• [Sección del documento]
::::

“Jesús habría estado aquí”, decía el cartel que levantaba una joven católica en medio de una de las tantas manifestaciones que se realizaron en Chile, en la famosa Plaza Italia (ahora llamada “Plaza Dignidad”), durante las protestas del “Estallido Social” del 2019. Junto a ella, marchaban otros hombres y mujeres con carteles que decían “Aquí está la iglesia que ama” y “Jesús vino a amar”, entre otros. Al mismo tiempo, un reconocido y mediático pastor evangélico afirmaba en una de sus transmisiones semanales por redes sociales: “Jesús nunca está del lado de los violentistas sino de los que quieren orden y paz”, aludiendo críticamente a los hechos de confrontación pública que conllevaron las movilizaciones y protestas populares, así como su impacto sobre la estabilidad institucional, que se creía inamovible e incuestionable.

::::

• [Extracto de la fuente]
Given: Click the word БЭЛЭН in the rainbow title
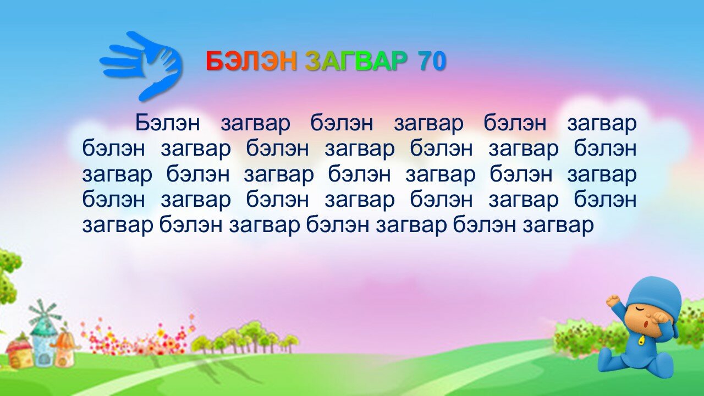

::::

• [Ejercicio] Transcriba de forma íntegra la sección del documento sobre los carteles religiosos del Estallido Social de 2019, respetando cada palabra y signo de puntuación.

• [Respuesta completa]
“Jesús habría estado aquí”, decía el cartel que levantaba una joven católica en medio de una de las tantas manifestaciones que se realizaron en Chile, en la famosa Plaza Italia (ahora llamada “Plaza Dignidad”), durante las protestas del “Estallido Social” del 2019. Junto a ella, marchaban otros hombres y mujeres con carteles que decían “Aquí está la iglesia que ama” y “Jesús vino a amar”, entre otros. Al mismo tiempo, un reconocido y mediático pastor evangélico afirmaba en una de sus transmisiones semanales por redes sociales: “Jesús nunca está del lado de los violentistas sino de los que quieren orden y paz”, aludiendo críticamente a los hechos de confrontación pública que conllevaron las movilizaciones y protestas populares, así como su impacto sobre la estabilidad institucional, que se creía inamovible e incuestionable.